Data entries
########

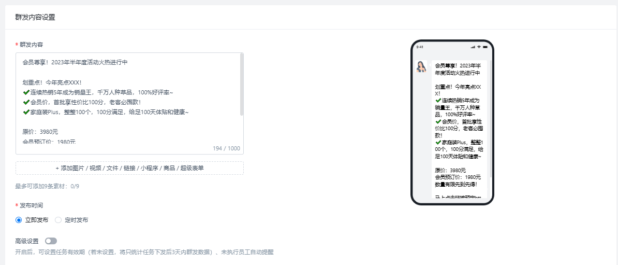Click the 9:41 time in phone preview
This screenshot has height=265, width=618.
point(420,47)

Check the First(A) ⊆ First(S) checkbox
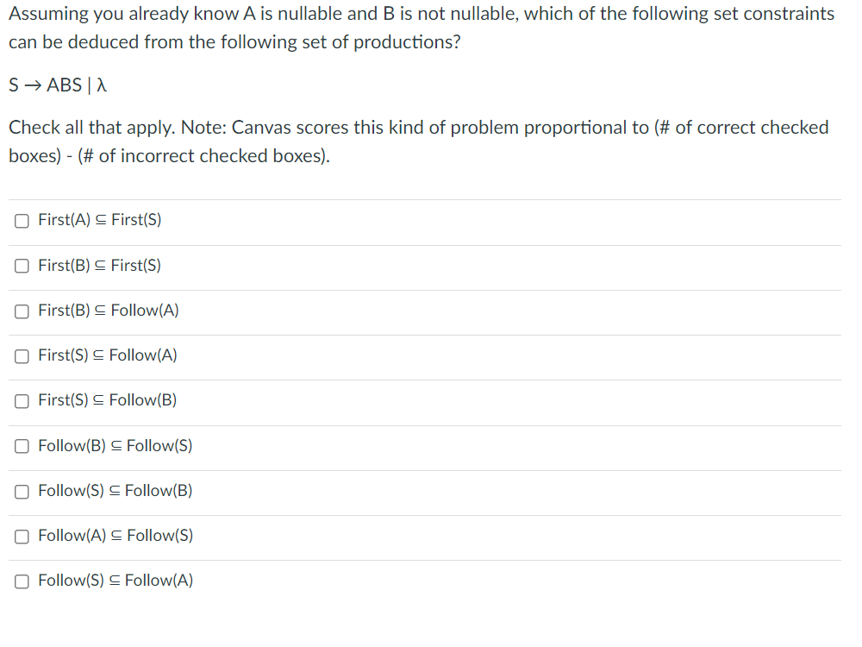(x=22, y=221)
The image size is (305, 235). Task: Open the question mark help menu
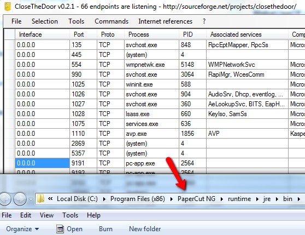[x=204, y=21]
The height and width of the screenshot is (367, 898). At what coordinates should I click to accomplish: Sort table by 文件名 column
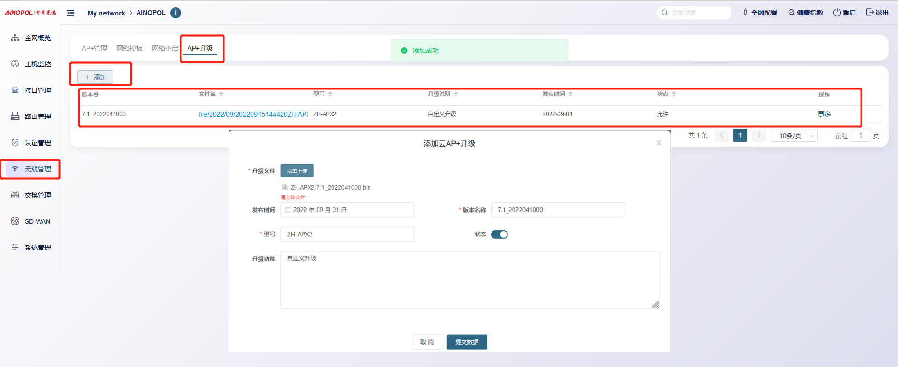pos(221,94)
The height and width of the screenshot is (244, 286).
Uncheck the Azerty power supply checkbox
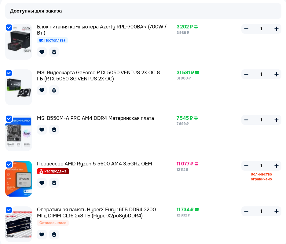click(x=9, y=28)
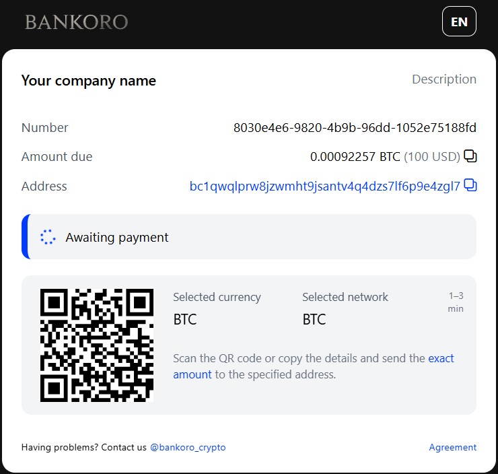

########

| WHAT IS NEEDED |
Set down exactly, and only, the lines from the one containing "The height and width of the screenshot is (244, 286)." through the last line of the entries. Pictures do not belong in the copy.

| ANSWER TO THE PROBLEM |
The height and width of the screenshot is (244, 286).
Uncheck the Azerty power supply checkbox
click(x=9, y=28)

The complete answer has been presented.